John Concannon is officially identified

A 16-month nightmare for the family of the late John Concannon is finally over after humans remains discovered on the Lenamore Road on March 11 were formally identified by the PSNI as belonging to their missing loved one.

Tuesday, 28th March 2017, 7:00 am
Updated Tuesday, 9th May 2017, 6:25 pm
John Concannon.

John’s brother Michael Concannon said the family have been told that a final coroner’s report into the Derry pensioner’s death is expected today, Tuesday, March 28.

Once this has been completed John’s body can finally be returned to his family for burial, some time this week, it is hoped.

Mr.
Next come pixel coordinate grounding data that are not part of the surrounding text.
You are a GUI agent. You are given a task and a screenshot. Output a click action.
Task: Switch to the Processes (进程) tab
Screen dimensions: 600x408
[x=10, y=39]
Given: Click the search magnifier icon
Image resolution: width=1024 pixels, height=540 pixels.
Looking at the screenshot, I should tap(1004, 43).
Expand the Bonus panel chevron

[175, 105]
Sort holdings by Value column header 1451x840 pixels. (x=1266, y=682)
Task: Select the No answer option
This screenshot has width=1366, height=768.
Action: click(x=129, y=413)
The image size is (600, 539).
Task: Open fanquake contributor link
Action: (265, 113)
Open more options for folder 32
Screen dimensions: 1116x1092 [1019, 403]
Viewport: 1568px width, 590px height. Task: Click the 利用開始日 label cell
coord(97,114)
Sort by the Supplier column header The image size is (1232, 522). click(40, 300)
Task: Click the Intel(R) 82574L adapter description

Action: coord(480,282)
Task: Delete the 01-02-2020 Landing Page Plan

Concannon said the formal identification of his brother had been a lengthy process,

He said a police liaison officer had suggested to the family that specialist laboratories in England may have had to be utilised, thus delaying the identification somewhat.

“He has now been formally identified” said Mr. Concannon yesterday.

“The coroner is expected to give his final report tomorrow [Tuesday],” he added.

“It’s probably going to be the end of the week before the body’s released and things are still a bit up in the air,” he added.

Detectives in Strand Road confirmed that “a formal identification of the remains found in the Lenamore Road area of the city on Saturday, March 11, has now taken place and they are that of missing man John Concannon”.

The PSNI said: “Mr. Concannon was last seen in the Lenamore Road/Beragh Hill area of the city in November 2015. He was 71 at the time.

“Mr. Concannon’s family have been informed.”

The 71-year-old, who suffered from dementia in his later years, was last seen getting off the Fernabbey bus on the Lenamore Road on November 10, 2015.

Over two weeks ago his remains were discovered by a member of the public just a few hundred yards from where he would have got off the Fernabbey bus. His family were convinced from day one that they had finally found their lost loved one as his remains bore a checked shirt and a watch he had been wearing when he disappeared.

But although a post mortem and a number of other tests were completed by March 15 police advised it would take seven to ten days for the results to come in.